If you've not yet fallen in love with the music of Agnes Obel, here's your chance. "It's Happening Again" is a stirring piece of music that conjures an emotion one might feel when waking from a dream or reliving a past experience. The Danish singer told us in an email that "the song was inspired by the concept of eternal return and the impression that things happen in a loop. I often feel like the past is speaking through us, that we are these glass prisms reflecting our collective and individual pasts out to the world."

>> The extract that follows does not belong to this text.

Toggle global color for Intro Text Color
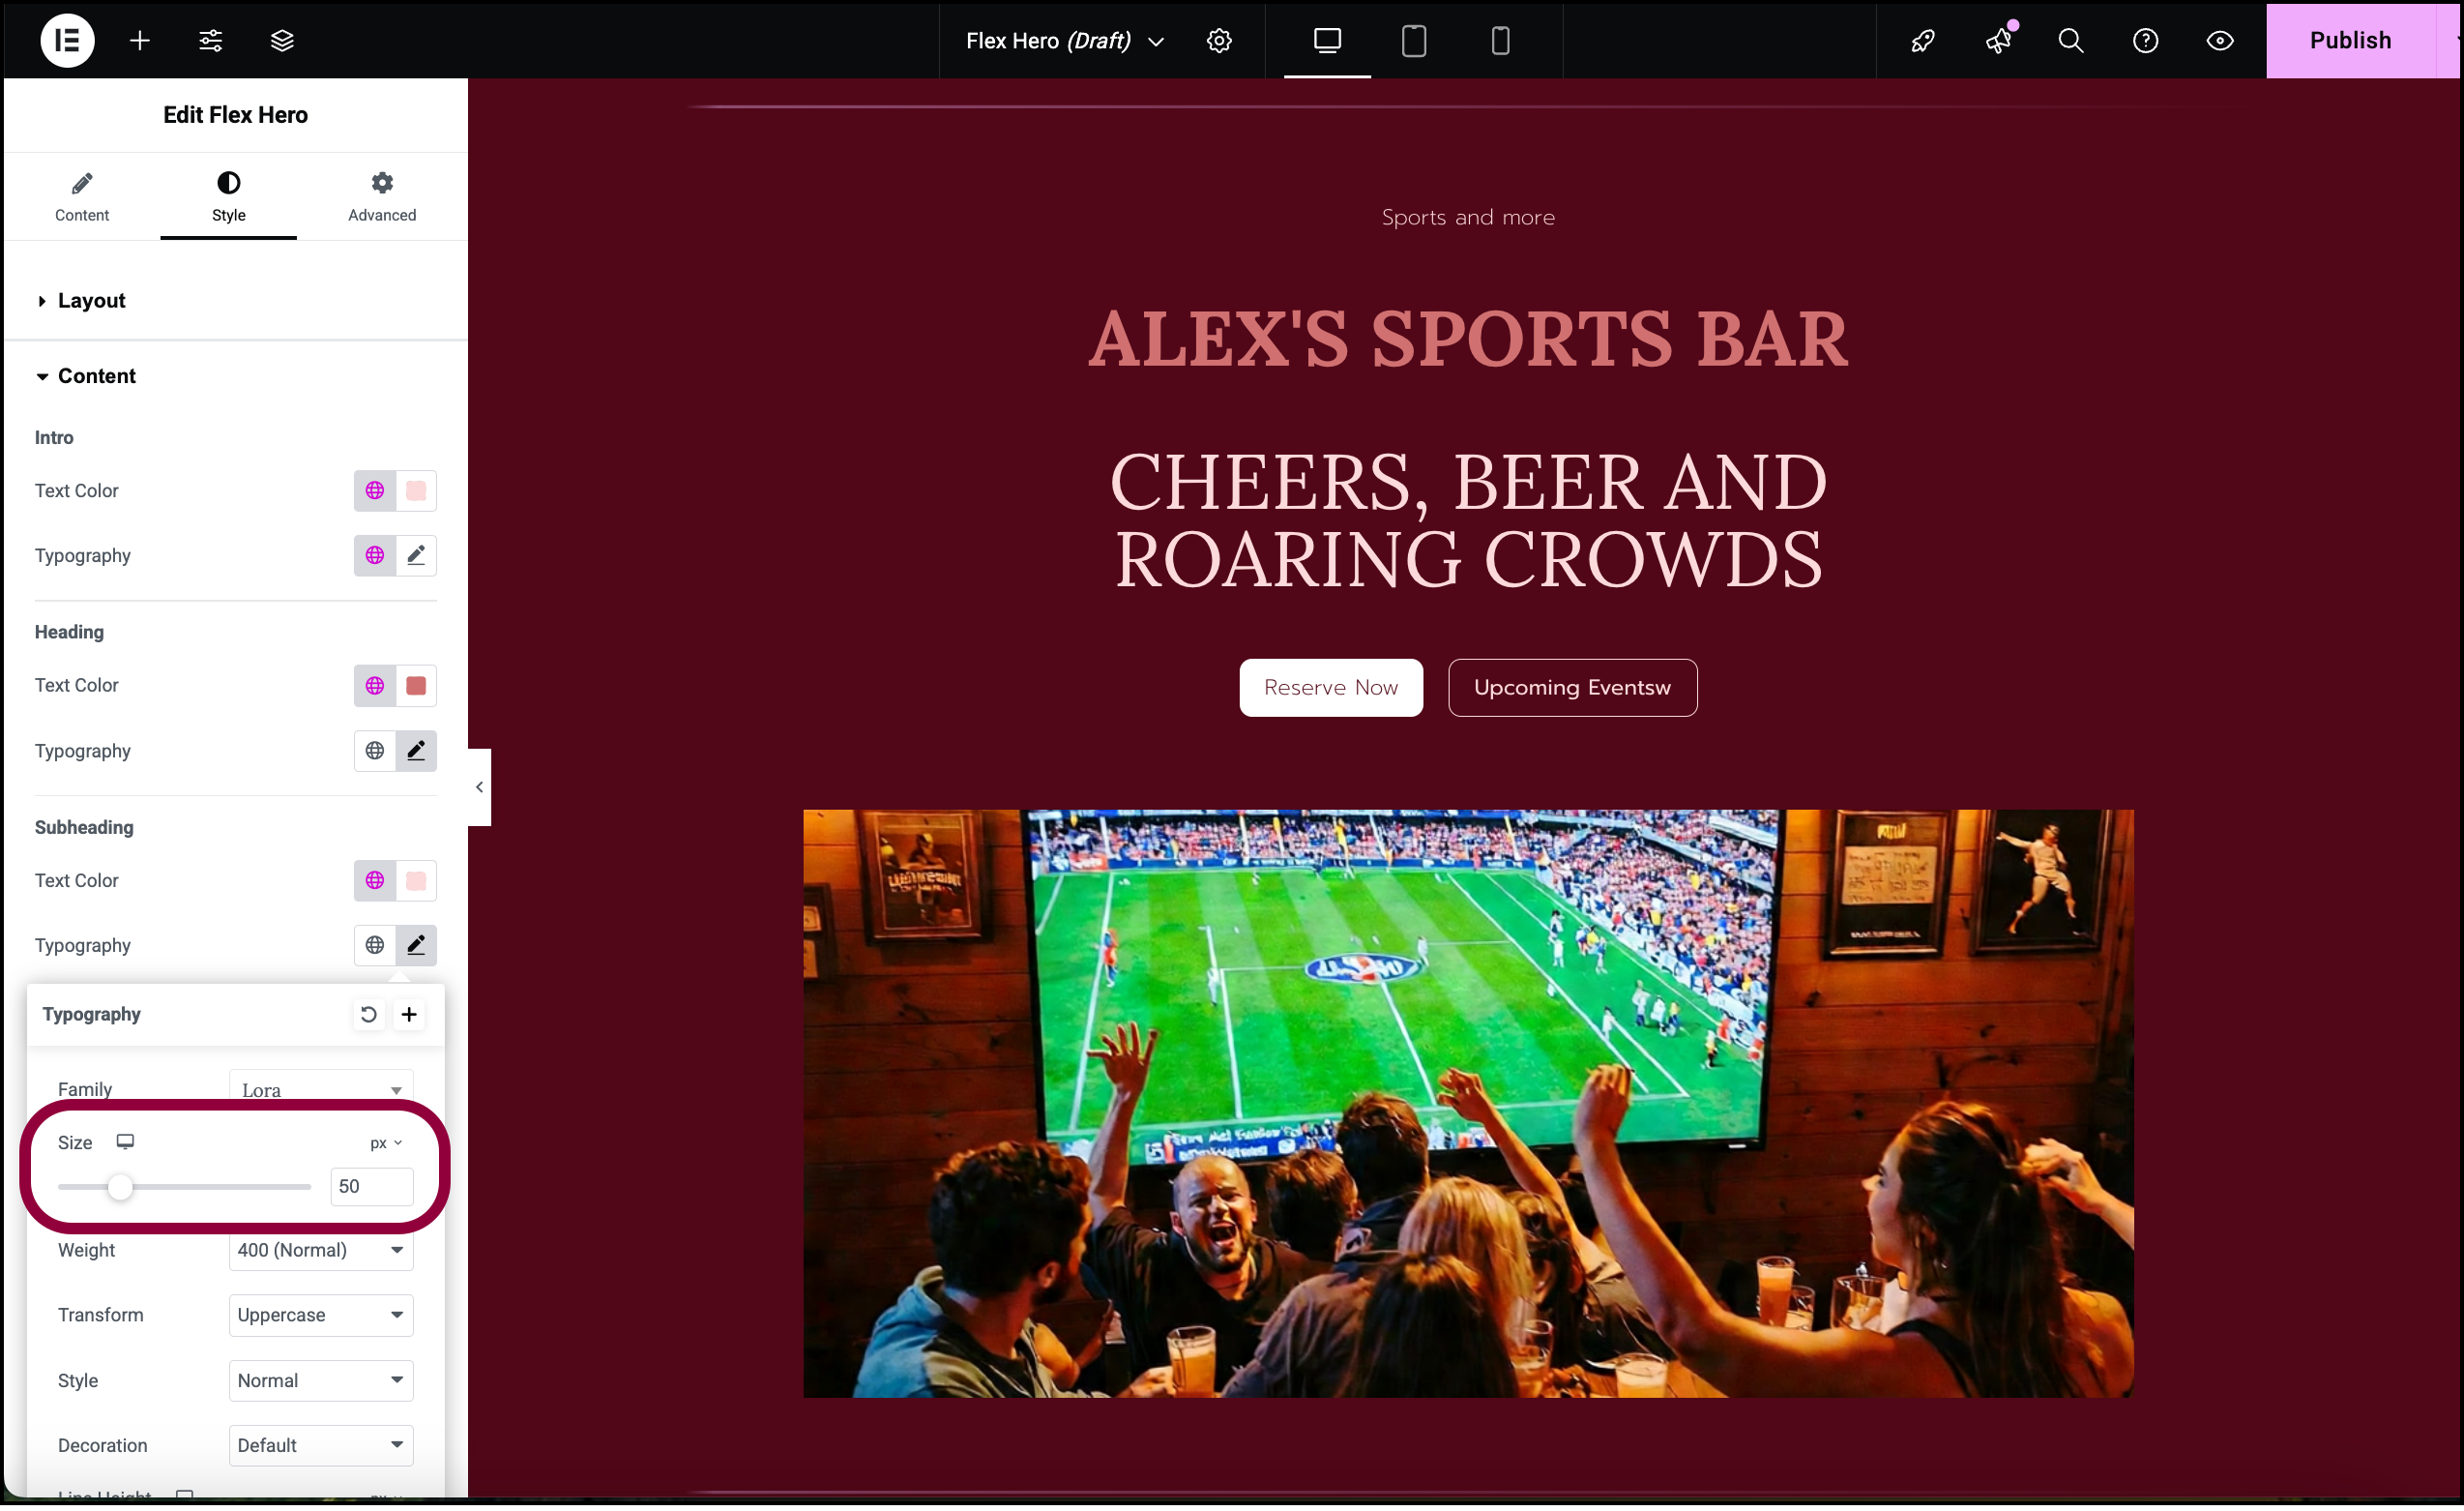coord(376,489)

That's Agnes Obel herself playing that circular melody on piano. The song is from her just-released third record, Citizen Of Glass. That album was recorded over the past two years and features cello, violin and a wild assortment of keyboards — including a Trautonium, an early electronic keyboard from the late 1920s. Like so much of this album, there's a eerie and yet comforting sense to this song.

Alex Brüel Flagstad, who directed the pixelated video for "It's Happening Again," told us that he "wanted a video that didn't steal the tension from the song, where there is room to make your own pictures from the music." There is so much imagery that I've found unsettling in these songs and these lines. So I was happy about the video's lack of literality and narrative, which maintains the mystery within the song.

I took a day or two

To exile from the light

To unfold that prisoner

They call a mind

And for a brief moment

We could stop the time

But with the stars and the moon

I woke up in the night

In the same place, it was sailing before my eyes

It's happening, it's happening, it's happening again

Copyright 2021 NPR. To see more, visit https://www.npr.org.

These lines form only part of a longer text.